--- Task data ---

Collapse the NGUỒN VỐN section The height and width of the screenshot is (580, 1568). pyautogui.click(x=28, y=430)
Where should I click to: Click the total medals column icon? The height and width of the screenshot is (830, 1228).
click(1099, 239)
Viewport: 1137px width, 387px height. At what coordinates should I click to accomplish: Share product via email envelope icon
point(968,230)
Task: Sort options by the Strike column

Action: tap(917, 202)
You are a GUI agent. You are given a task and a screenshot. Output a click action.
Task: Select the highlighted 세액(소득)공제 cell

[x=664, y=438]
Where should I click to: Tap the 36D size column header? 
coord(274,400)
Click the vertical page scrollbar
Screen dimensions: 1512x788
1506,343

---

What the task requires:
Please reproduce the lines of the listing from the one containing "You are a GUI" through its end, inclusive.

Exercise result:
You are a GUI agent. You are given a task and a screenshot. Output a click action.
Task: Select the highlighted 세액(소득)공제 cell

[x=664, y=438]
Where should I click to: Tap the 36D size column header? 
coord(274,400)
Click the vertical page scrollbar
Screen dimensions: 1512x788
1506,343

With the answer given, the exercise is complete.